Incandescent

Remember the days when nighttime flashers had to use candles or simple incandescent flashlights to illuminate what the News so delicately calls their “mid-section[s]”? Not anymore, in this soulless age of cell phones with lighted displays. It’s just not the same in that cold LCD glow.

7 Responses to “Incandescent”


  1. Among our hardy pioneer forefathers, during Michigan’s timberin’ era, kerosene lanterns were the thing, as documented in Days of Logs and Roses: A Lumberman Branches Out.


  2. The end of my youth may have been resolutely confirmed last Wednesday (?) as I sat and watched a Board of Education meeting on cable access. The topic was the New High School, more specifically the proposed site.
    Public comments and presentations ranged from inciteful (the gentleman who argued for putting the school in the part of town, S.E., where there is the biggest achievement gap) to the inane (the goofball who used his time to give the board members dollar-store gifts, for some reason). Most grating was the eco-spaz crowd that laments the loss of habitat.
    Yes, the loss of habitat is regretful, but guess what? There ain’t no other place to put the damn school. Anybody have 80 acres they can give to AAPS for cheap? A 1/4 acre building site in Pittsfield goes for $70,000. Let’s see… that makes $5.6 million just for land, just in case there is such a site that can be annexed into Ann Arbor.
    We should compliment the AAPS for having the foresight to purchase the land 30 years ago. The district has held 100+ public meetings to talk it over. The schools hired good people to design the place… they’ll do their professional best to minimize destruction. But really… you don’t want new schools? Then you shoulda thought of that back in the family planning days. You want to stop future school construction? Go get the Big V at your friendly neighborhood urologist.


  3. They want their cake and the ability to eat it too.


  4. Surely Ann Arbor’s residents can come up with a creative solution to problems with the proposed school sites. To this end we have created an ad-hoc brain-storming committee. In our report we have outlined a plan that we believe the citizenry can really get behind: A set of yurts on the UM diag that will function as an eco-friendly learning community. These yurts will be made of 100% recycled material and will be low-impact, unbleached, and zero-emissions. The exclusive use of candlelight will not contribute to light polution. This learning-ecosystem will be a shining example for the entire Ann Arbor community.

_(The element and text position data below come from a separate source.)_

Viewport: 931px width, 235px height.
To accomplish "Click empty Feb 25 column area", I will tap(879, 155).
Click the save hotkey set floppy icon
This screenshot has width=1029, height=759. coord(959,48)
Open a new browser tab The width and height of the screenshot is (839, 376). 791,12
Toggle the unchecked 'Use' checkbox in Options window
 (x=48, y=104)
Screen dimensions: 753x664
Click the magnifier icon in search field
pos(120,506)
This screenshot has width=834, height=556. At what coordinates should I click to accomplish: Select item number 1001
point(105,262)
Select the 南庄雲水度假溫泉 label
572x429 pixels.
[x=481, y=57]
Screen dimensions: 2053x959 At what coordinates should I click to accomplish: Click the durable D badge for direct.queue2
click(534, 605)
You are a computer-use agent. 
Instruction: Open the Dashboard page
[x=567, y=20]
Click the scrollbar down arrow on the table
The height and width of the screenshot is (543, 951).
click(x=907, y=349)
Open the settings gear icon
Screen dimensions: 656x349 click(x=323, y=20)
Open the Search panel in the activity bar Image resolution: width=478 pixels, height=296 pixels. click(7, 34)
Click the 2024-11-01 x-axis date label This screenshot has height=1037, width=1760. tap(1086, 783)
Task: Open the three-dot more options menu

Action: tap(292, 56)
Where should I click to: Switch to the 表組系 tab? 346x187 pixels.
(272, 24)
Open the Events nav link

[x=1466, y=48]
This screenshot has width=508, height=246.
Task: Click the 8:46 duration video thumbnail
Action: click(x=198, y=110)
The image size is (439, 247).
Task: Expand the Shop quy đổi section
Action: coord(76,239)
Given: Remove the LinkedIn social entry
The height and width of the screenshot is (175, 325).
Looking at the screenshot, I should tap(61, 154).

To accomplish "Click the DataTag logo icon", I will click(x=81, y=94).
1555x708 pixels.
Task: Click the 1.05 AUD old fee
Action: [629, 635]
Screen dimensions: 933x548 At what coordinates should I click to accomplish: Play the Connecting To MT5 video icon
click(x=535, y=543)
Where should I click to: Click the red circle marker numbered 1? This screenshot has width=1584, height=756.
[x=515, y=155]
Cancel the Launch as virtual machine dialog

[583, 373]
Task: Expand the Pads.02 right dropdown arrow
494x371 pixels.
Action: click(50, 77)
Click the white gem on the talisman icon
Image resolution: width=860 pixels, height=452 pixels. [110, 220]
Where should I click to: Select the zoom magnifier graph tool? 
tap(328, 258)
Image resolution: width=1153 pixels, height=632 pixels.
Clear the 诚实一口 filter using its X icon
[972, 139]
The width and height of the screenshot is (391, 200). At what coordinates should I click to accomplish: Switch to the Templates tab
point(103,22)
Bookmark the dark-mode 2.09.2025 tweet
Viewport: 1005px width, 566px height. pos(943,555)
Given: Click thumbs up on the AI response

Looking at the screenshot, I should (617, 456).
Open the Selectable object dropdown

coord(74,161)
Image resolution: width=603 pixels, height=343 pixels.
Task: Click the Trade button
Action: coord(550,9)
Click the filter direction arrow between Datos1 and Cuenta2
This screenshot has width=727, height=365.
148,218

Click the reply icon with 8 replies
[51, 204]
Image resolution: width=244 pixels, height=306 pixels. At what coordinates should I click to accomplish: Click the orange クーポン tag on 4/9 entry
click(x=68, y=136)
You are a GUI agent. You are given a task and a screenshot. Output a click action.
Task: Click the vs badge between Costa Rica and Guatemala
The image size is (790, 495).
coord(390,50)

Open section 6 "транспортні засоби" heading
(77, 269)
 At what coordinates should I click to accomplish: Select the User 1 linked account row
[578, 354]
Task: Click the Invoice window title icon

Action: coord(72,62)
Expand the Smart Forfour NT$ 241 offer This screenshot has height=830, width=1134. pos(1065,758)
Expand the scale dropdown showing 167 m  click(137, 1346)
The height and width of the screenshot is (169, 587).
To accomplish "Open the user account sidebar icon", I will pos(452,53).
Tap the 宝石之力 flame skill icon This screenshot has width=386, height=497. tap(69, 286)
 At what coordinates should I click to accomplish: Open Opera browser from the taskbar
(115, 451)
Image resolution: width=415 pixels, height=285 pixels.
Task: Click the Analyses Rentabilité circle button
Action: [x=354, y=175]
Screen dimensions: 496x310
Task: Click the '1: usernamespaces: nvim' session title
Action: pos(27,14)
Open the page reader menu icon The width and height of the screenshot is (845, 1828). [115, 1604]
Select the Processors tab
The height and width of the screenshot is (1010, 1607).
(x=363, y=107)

    Children and teens will learn skills such as fire-building, lard-rendering, and transcendental meditation. We believe that the compact yurt environment will allow our children to interact in socially-optimal groupings and will teach them appreciation for modern technology (running water, heat, etc.).

    Our children, and our environment, deserve nothing less. We very much hope that you will attend the next meeting and will vote “YES” on proposition diag-yurt.


  5. I liked the proposal of not building an all-out high school (with full sports facilities, huge parking lot, etc.) and instead building a downtown school (perhaps on the site of the old Y, which the city now owns?).


  6. It’s always weird to see the school board voting to put in more huge developments, while trying to sabotage the open schools here in town. Commie High always has a waiting list years longer than who they can admit, but the last “New School” was systematically destroyed by a lack of funding, commitment, and vision.
    Smaller schools work better, but hell, let’s build another monster…


  7. Oh, and on the item at hand…
    The flasher has obviously learned what product photogs already knew- blue lighting makes food more appetizing. Unfortunately, it doesn’t seem to have worked for him.